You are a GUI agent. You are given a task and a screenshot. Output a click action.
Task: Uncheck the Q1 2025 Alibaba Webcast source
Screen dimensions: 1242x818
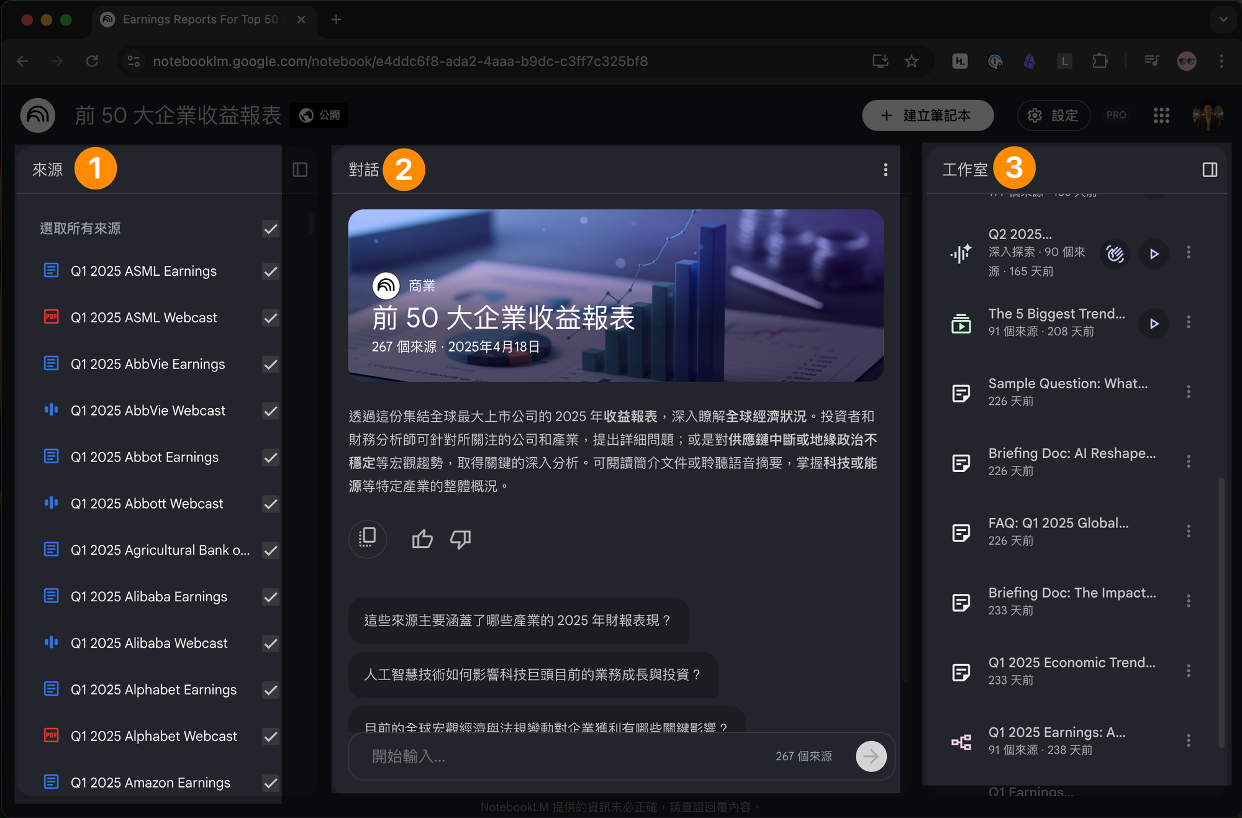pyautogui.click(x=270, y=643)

★ ★ ★ ★ ★

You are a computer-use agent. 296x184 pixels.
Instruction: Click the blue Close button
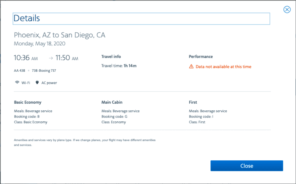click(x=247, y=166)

★ ★ ★ ★ ★

▶ THE REQUEST
Please update the items from the line with "You are a GUI" up to and including the line with "pyautogui.click(x=270, y=643)", changing "Webcast" to "Livestream" and keeping everything else the same. Reproduce only those lines, and leave the pictures out.

▶ RESULT OF THE TASK
You are a GUI agent. You are given a task and a screenshot. Output a click action.
Task: Uncheck the Q1 2025 Alibaba Livestream source
Screen dimensions: 1242x818
pyautogui.click(x=270, y=643)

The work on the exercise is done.